Starkville Academy soccer coach John Morgan gathered his players around him right before Tuesday’s match against Heritage Academy and made one thing clear.
“You wanted to get a crowd,” Morgan said. “You got one.”
Well before the match started, Patriots fans and Volunteers fans alike filled a whole sideline at the Columbus Soccer Complex for the rivalry matchup, bringing chairs and pennants and cooking hot dogs on the grill. They comprised an audience the visiting Vols were happy to see, Morgan said — it showed they’d earned the respect they wanted.
The Vols lived up to Morgan’s challenge, refusing to let the packed house faze them. Instead, they went on the offensive by outworking, outstripping and outscoring the Patriots. Kaitlyn and Lauren Bock each scored in the first half for Starkville Academy (5-4, 4-1 district), and that was more than enough in a 2-0 win in which the Patriots (5-4, 1-2) never really threatened offensively.
“We knew we had to come out early and attack them early to try and silence that crowd,” Morgan said. “The girls did a good job of that. They answered the call, the challenge we had set for us.”

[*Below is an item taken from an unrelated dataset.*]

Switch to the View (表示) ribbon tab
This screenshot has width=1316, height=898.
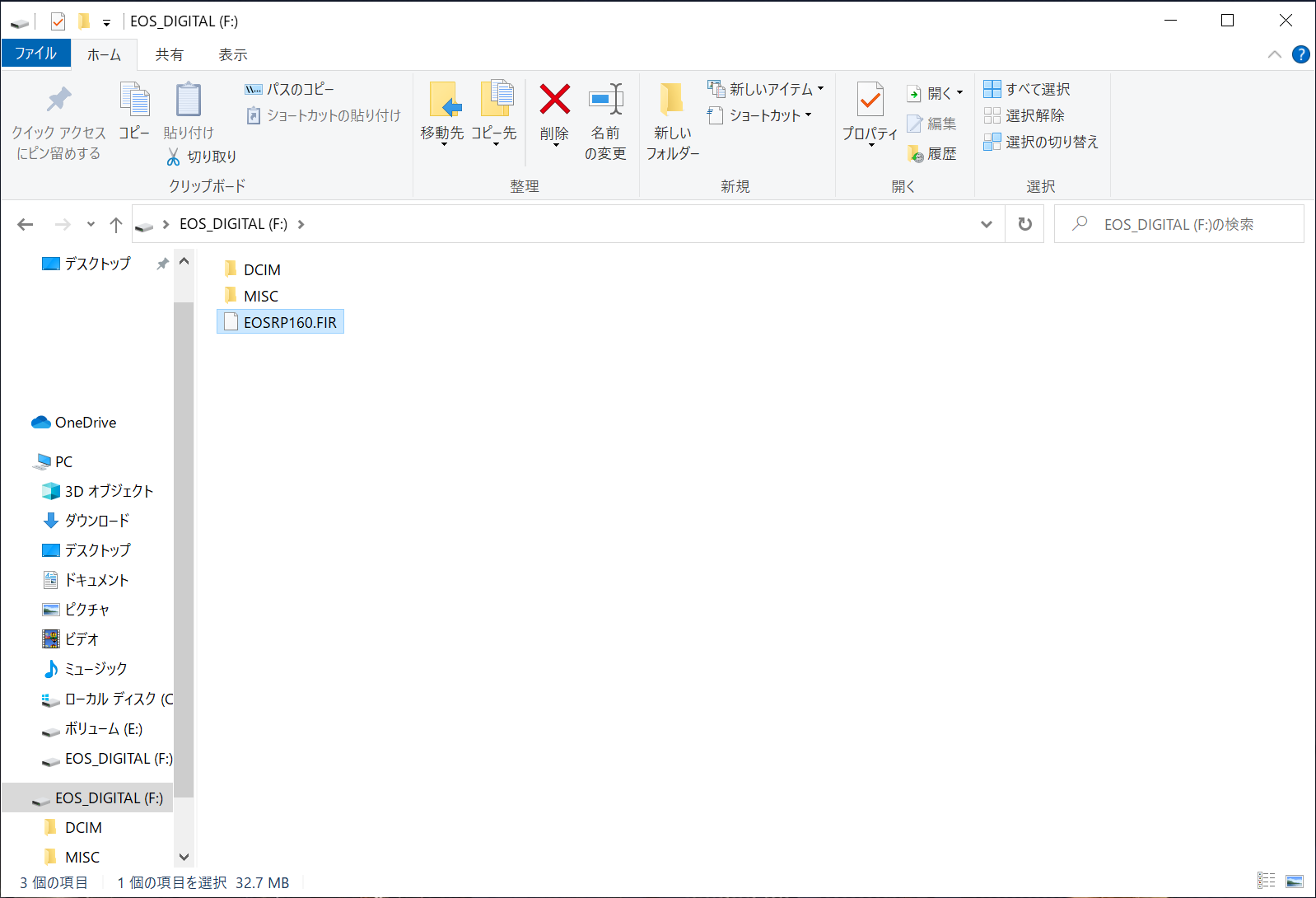tap(232, 54)
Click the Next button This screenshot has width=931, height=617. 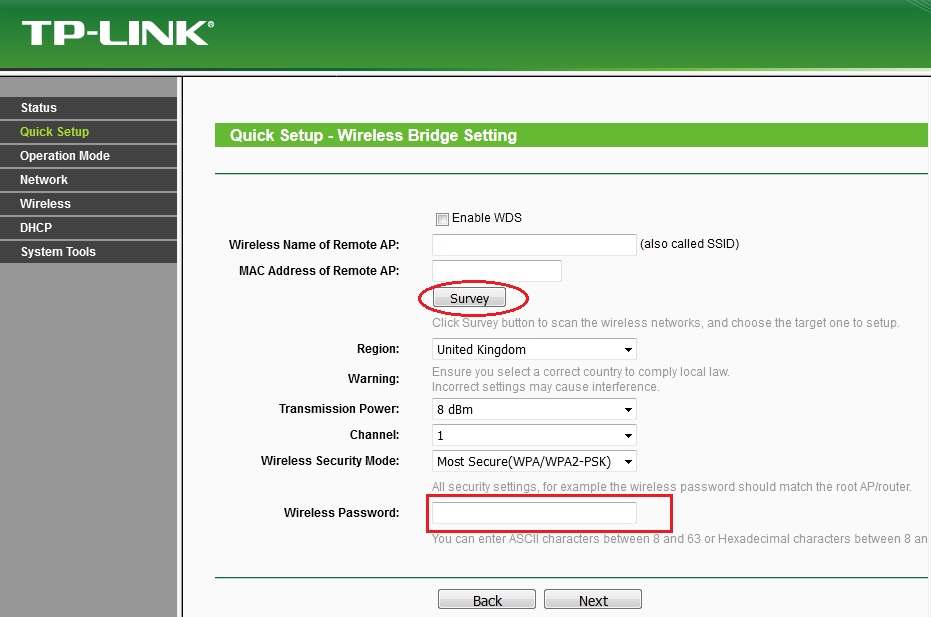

Starkville Academy was nearly always the aggressor Tuesday, spending a ton of time around the Patriots’ goal, and it paid off twice in critical moments.
In the sixth minute, Kaitlyn Bock cut back and curled a shot from the right side into the lower left corner of the goal to put the Vols on the scoreboard first.
Her twin Lauren upstaged her in the 35th minute, unleashing a shot from what she and Morgan estimated was a distance of 22 yards away. The ball knuckled over the head of goalkeeper Haven Tuggle and landed behind her in the right side of the goal.
But even though Tuggle was beaten twice, Heritage Academy coach Tom Velek said, she’s not to blame for the tallies.
“What I always remind her is, ‘Every shot on you means 10 other people on the field didn’t do their job,'” Velek said.
On the Vols’ second goal, the Patriots’ defense gave Lauren Bock all the time she needed to set up for the shot.
“There was no pressure on her,” Velek said. “When you give them three, four, five, six, seven seconds to tee up a shot, it’s gonna probably be a pretty good shot.”
Allowing uncontested shots was perhaps not even the biggest problem the Patriots faced Tuesday. Their offensive attack was nowhere to be found — even Starkville Academy’s players could tell that.
“I don’t think they really came out prepared,” said Lauren Bock.
She said she thought the Patriots came out looking to improve on a 1-0 loss to the Volunteers in Starkville on Aug. 22.
Meanwhile, the Vols were able to improve from a sloppy game of their own, an 1-0 loss to Washington on Thursday.
“We were more focused this game than we were last game,” Kaitlyn Bock said. “We were more mentally prepared.”
Whatever mental preparation the Volunteers had definitely showed itself on the field: The Vols simply looked much faster, running circles around the Patriots all match long.
For Morgan, that goes back to the training program the Vols started in early June.
“We ran ’em and ran ’em and ran ’em and ran ’em,” Morgan said. “They had to understand that not only do we want to dominate them by the way we play but even by the way we work.”
Dominate, the Volunteers did. They rarely let any balls through in the middle of the field, forcing the Patriots to the outside, where Velek said his team was far too content to stay.
“A good defense will let you have the entire edge,” Velek said. “Fine, run yourself into the corner, what do I care? I don’t want you in the center of the field.”
Whenever the Patriots did get to the center and manage a rare shot on target, Starkville Academy goalkeeper Meri Laci Archer quickly snatched it up and fired it back downfield for the attack to begin anew.
It was the final piece of the complete team effort from the Vols that led them to the dominant road win in a critical district contest Morgan called “the one that really matters.”
It was a win that merited the respect the Vols wanted in front of a big crowd.
“You want to have the people who care about you and want to come out and watch you and support,” Morgan said. “I think the girls have earned that.”